*What you are asked to do*:
Collect every line in the items below that contains the string "select", and copy each one in full.
Start of Block
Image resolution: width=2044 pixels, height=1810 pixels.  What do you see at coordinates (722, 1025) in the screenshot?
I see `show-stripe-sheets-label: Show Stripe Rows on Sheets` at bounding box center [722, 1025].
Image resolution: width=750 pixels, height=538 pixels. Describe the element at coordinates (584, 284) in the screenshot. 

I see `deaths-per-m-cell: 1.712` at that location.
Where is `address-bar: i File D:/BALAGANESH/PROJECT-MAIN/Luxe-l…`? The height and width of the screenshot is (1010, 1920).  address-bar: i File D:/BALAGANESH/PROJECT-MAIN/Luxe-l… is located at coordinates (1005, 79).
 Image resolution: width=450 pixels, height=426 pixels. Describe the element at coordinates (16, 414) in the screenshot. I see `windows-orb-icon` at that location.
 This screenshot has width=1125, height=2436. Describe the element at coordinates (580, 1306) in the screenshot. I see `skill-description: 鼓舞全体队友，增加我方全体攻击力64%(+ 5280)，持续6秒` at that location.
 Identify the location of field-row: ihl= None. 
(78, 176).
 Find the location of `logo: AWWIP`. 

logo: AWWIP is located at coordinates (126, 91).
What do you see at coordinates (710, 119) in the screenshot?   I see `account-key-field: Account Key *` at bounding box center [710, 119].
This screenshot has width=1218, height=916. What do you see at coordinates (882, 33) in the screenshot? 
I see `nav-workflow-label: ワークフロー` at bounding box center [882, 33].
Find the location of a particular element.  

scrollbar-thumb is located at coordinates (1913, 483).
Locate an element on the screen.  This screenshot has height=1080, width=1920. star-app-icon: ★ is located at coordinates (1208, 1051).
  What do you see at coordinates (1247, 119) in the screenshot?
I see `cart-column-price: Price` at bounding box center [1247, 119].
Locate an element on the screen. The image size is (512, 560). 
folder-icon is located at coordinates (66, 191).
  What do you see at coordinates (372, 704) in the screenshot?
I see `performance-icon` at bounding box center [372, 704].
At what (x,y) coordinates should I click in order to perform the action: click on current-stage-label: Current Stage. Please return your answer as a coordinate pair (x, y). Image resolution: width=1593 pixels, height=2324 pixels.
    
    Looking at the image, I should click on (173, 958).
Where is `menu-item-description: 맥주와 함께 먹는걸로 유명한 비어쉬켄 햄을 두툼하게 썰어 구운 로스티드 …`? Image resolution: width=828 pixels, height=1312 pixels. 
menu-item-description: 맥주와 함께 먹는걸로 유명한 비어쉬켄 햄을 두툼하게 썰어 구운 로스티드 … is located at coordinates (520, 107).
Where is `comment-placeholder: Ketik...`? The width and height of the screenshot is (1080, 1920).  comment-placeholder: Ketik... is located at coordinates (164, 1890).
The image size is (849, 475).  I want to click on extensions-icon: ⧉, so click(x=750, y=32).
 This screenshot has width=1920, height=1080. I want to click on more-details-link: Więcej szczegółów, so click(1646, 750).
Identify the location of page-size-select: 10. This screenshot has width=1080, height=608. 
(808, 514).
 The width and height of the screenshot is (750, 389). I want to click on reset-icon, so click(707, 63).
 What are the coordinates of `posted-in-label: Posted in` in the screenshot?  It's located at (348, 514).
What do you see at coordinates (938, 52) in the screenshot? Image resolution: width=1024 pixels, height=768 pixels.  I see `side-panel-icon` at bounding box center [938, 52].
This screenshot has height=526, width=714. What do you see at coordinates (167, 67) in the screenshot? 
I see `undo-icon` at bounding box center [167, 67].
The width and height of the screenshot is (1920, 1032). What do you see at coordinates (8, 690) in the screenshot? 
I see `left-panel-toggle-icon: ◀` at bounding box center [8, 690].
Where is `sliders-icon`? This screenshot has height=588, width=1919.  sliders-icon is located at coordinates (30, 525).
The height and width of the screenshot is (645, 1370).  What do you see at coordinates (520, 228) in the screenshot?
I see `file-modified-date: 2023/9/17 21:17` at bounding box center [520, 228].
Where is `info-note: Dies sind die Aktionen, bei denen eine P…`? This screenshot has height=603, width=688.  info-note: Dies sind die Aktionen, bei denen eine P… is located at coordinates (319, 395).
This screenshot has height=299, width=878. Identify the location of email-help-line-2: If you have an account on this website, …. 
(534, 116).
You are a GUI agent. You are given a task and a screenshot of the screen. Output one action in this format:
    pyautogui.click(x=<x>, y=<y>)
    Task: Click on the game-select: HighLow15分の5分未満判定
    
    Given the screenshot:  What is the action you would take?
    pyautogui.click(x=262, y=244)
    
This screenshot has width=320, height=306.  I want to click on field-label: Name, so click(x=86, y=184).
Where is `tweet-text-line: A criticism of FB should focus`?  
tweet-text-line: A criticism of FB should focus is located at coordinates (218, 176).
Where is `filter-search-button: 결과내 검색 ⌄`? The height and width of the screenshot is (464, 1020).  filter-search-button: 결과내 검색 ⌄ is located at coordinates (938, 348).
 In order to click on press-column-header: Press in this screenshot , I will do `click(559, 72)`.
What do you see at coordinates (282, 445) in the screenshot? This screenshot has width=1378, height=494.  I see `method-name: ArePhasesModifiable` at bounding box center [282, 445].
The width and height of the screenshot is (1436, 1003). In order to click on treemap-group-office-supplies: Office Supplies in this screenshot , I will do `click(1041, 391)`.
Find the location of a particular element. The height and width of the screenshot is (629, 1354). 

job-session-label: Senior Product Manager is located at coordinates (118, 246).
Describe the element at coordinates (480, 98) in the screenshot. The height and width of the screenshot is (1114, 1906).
End of Block
*Written answer*:
Identify the location of page-size-select: 10. This screenshot has width=1080, height=608. 
    Task: Click on the game-select: HighLow15分の5分未満判定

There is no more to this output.